Common Causes of Vaginal Burning
1. Yeast Infections
One of the most common causes of vaginal burning is yeast infection. Yeast infections are caused by an overgrowth of the fungus Candida, which is normally present in small amounts in the vagina. When the balance of bacteria and yeast is disrupted, the yeast can multiply, leading to an infection. Common symptoms include itching, burning, and a thick, white discharge.
2. Bacterial Vaginosis (BV)
Another common cause of vaginal burning is bacterial vaginosis (BV), which happens when there is an imbalance of “good” and “bad” bacteria in the vagina. This can lead to symptoms such as itching, burning, and a thin, grayish-white discharge with a fishy odor.
3. Sexually Transmitted Infections (STIs)
Some sexually transmitted infections (STIs), such as chlamydia, trichomoniasis, and gonorrhea, can cause vaginal burning. These infections are typically spread through sexual contact and may cause additional symptoms like pain during sex, abnormal discharge, and a frequent need to urinate.
4. Urinary Tract Infection (UTI)
Urinary tract infections (UTIs) are another potential cause of vaginal burning. UTIs occur when bacteria enter the urinary tract, usually through the urethra, and cause an infection. While UTIs primarily affect the bladder and urethra, they can sometimes cause irritation in the surrounding areas, including the vagina.

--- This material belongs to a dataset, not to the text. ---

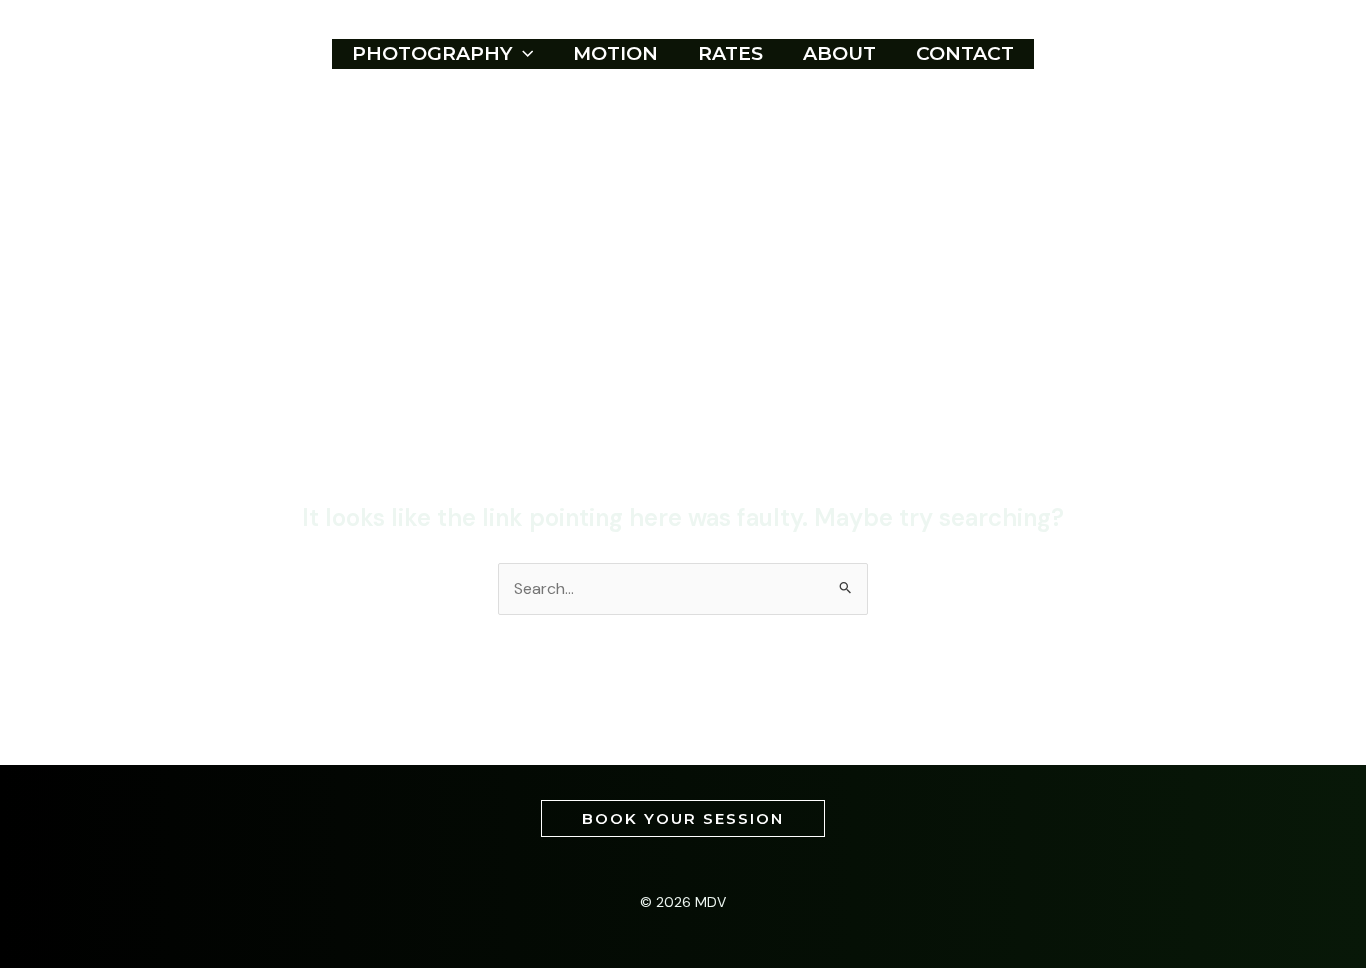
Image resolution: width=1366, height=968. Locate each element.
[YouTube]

Other common symptoms of a UTI include a persistent urge to urinate, passing frequent, small amounts of urine, a burning sensation when urinating, pain in the groin or lower abdomen, and cloudy or strong-smelling urine.
5. Irritants and Allergies
Vaginal burning can also be caused by irritants or allergies to certain products, such as soaps, laundry detergents, latex condoms, feminine hygiene products, or some lubricants. In these cases, the painful burning is often accompanied by redness, swelling, or itching.

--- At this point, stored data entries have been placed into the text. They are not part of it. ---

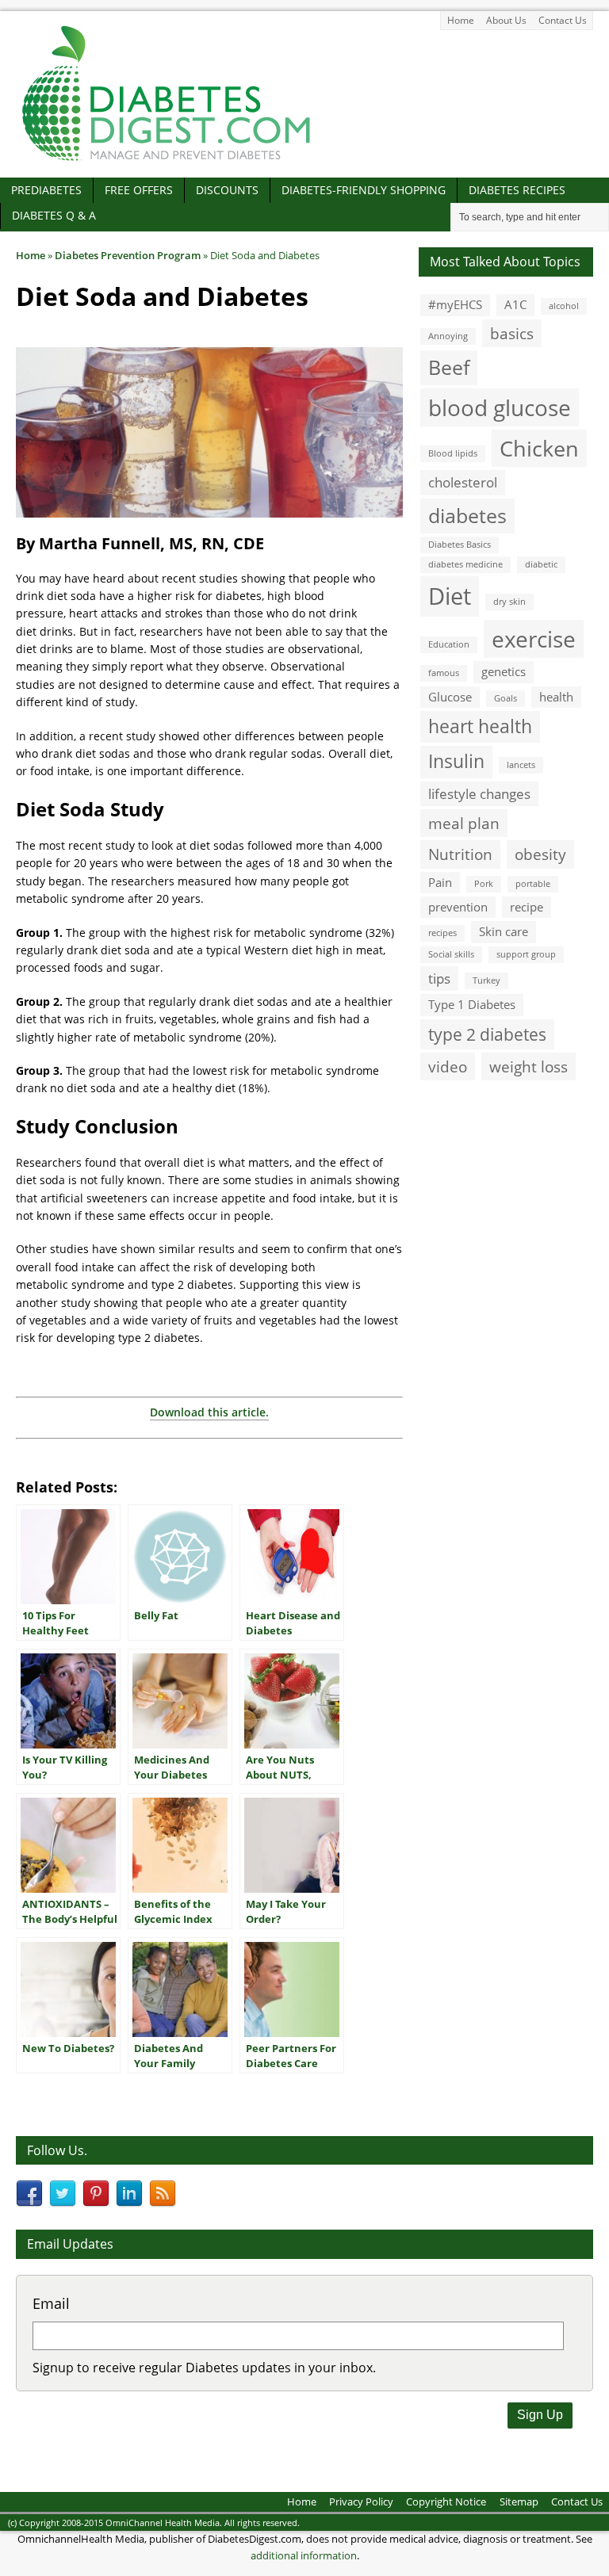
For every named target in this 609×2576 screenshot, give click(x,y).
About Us (506, 20)
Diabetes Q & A (54, 215)
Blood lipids (452, 453)
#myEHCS (455, 304)
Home (460, 20)
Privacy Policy (361, 2501)
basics (512, 333)
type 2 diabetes (487, 1033)
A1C (515, 304)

During menopause, the levels of estrogen in a woman’s body decrease, which can lead to thinning and dryness of the vaginal tissue. This can cause vaginal burning, itching, and discomfort during intercourse.

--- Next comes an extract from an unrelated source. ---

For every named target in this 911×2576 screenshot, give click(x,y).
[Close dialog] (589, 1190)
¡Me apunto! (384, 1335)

What to Do About Vaginal Burning
Seek Medical Attention
If you’re experiencing vaginal burning, it’s important to see an OB-GYN for an accurate diagnosis and appropriate treatment. Your doctor will likely perform a physical exam and may take a swab of your vaginal discharge for testing.
If your doctor determines that you have a yeast infection, they may recommend over-the-counter antifungal creams or suppositories to treat the infection. However, you should not self-treat without consulting your OB-GYN, as not all vaginal burning is caused by yeast infections.
For bacterial vaginosis or sexually transmitted infections, your doctor may prescribe antibiotics to treat the infection. It’s important to take the full course of antibiotics as prescribed, even if your symptoms improve before the medication is finished.
If your vaginal burning is caused by irritants or allergies, you may need to make some changes in the products you use. Consider switching to unscented, hypoallergenic soaps, laundry detergents, and feminine hygiene products. Additionally, avoid douching, as it can disrupt the natural balance of bacteria in the vagina.
Vaginal burning is a common issue with several causes, ranging from yeast infections and bacterial vaginosis to sexually transmitted infections, urinary tract infections, irritants, allergies, and menopause. It’s important to consult with an OB-GYN if you have any concerns about your vaginal burning and itching.
In many cases, over-the-counter treatments or prescription medications can effectively alleviate symptoms. Additionally, making lifestyle changes, such as using unscented, hypoallergenic products and avoiding douching, can also help.